Her eloquence as a writer which earned her much respect from luminaries such as the late Edward Said and Noam Chomsky when her “Israel/Palestine: How to End the War of 1948” was published, remains a pleasant trait in “Road Map to Nowhere”.

That she was able to package vital analysis dealing with a crucial period from the spring of 2003 [the Road Map Era] to the winter of 2007 [the Palestinian Elections] within 200 pages, attests to her remarkable scholarship which, even with her passing, will remain an impeccable source of credible commentary.

Reinhart’s major source of information in constructing the history of this period has been the Israeli media. This does not mean it is more liberal and critical of state policies than other Western media. As she explains, with the notable exception of courageous and conscientious journalists like Amira Hass and Gideon Levy, the Israeli press is “as compliant as elsewhere, and it faithfully recycles military and governmental messages.”

An interesting detail which emerges in her examination of Mahmoud Abbas’ emergence as Prime Minister of the Palestinian Authority is his relationship with Israeli leaders. In spite of his disavowal of “terror” and presenting his political vision as “moderate”, the demand posed by Israel as a condition for accepting the Road Map, was that he completes the “dismantling of terrorist organizations [Hamas, Islamic Jihad, the Popular Front, the Democratic Front, Al-Aqsa Brigades and other apparatuses] and their infrastructure.”

This demand meant a confrontational showdown between Abu Mazen [Abbas] and Mohammed Dahlan on the one hand and Hamas, Jihad and the Al-Aqsa Brigades on the other. It also demanded that not only their military wings be dismantled, but their “infrastructure” – which according to Reinhart meant the political and social organizations that support them and provide welfare and education.

The political landscape in Gaza and the West Bank today, suggests that four years later, Abbas has finally surrendered to these demands.
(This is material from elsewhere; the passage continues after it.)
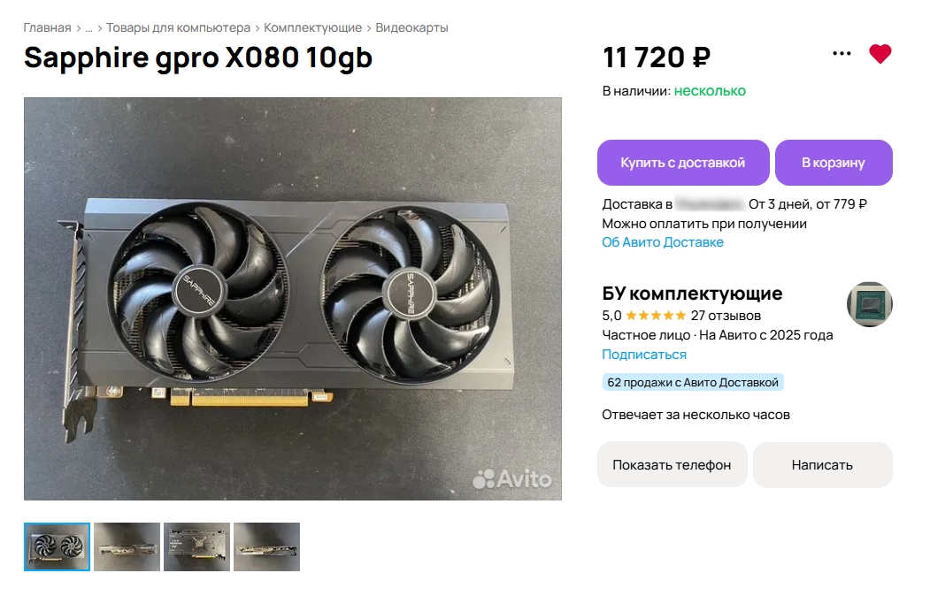Screen dimensions: 930x596
Task: Click the seller avatar image
Action: click(x=870, y=304)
Dahlan’s failed coup and provocation of a civil war within Palestinian society alongside Abbas’ illegal wresting of power from Hamas and the equally tyrannical shut down of over a hundred NGO’s and other civil society formations attests to this.

Another uncomfortable fact for many in the Fatah hierarchy of Abu Mazen: Reinhart confirms that while “the political branches of the Fatah-led PA may have been just passive in the Palestinian struggle for freedom, some of its security forces have been active collaborators with the Israeli occupation, most notably the Preventive Security apparatus, headed by Mohammed Dahlan in the Gaza Strip and Jibril Rajoub in the West Bank.

“These forces, trained by the CIA, have worked during all years of the Oslo Agreements in tight collaboration with the Israeli security forces, including collaborations in assassinations of Hamas militants.”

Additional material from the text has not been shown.